(Items listed in a dataset)
--

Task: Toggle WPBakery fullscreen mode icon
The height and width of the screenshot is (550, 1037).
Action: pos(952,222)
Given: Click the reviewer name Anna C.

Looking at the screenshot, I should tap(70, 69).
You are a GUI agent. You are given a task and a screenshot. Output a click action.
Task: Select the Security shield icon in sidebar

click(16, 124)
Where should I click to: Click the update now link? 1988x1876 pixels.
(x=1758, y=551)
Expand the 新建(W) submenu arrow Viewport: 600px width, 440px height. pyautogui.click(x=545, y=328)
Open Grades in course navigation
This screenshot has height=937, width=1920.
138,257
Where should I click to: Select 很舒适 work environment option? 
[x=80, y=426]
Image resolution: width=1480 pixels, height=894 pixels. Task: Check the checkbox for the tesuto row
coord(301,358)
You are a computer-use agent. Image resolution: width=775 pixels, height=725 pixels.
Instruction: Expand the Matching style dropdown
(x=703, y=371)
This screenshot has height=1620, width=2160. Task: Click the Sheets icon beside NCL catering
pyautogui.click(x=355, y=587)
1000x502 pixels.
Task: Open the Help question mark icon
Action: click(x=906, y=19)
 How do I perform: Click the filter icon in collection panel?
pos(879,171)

--

→ Written task
Extract each of the rows above word for word, with no changes.

→ Answer in full
Task: Toggle WPBakery fullscreen mode icon
The height and width of the screenshot is (550, 1037).
Action: pos(952,222)
Given: Click the reviewer name Anna C.

Looking at the screenshot, I should tap(70, 69).
You are a GUI agent. You are given a task and a screenshot. Output a click action.
Task: Select the Security shield icon in sidebar

click(16, 124)
Where should I click to: Click the update now link? 1988x1876 pixels.
(x=1758, y=551)
Expand the 新建(W) submenu arrow Viewport: 600px width, 440px height. pyautogui.click(x=545, y=328)
Open Grades in course navigation
This screenshot has height=937, width=1920.
138,257
Where should I click to: Select 很舒适 work environment option? 
[x=80, y=426]
Image resolution: width=1480 pixels, height=894 pixels. Task: Check the checkbox for the tesuto row
coord(301,358)
You are a computer-use agent. Image resolution: width=775 pixels, height=725 pixels.
Instruction: Expand the Matching style dropdown
(x=703, y=371)
This screenshot has height=1620, width=2160. Task: Click the Sheets icon beside NCL catering
pyautogui.click(x=355, y=587)
1000x502 pixels.
Task: Open the Help question mark icon
Action: click(x=906, y=19)
 How do I perform: Click the filter icon in collection panel?
pos(879,171)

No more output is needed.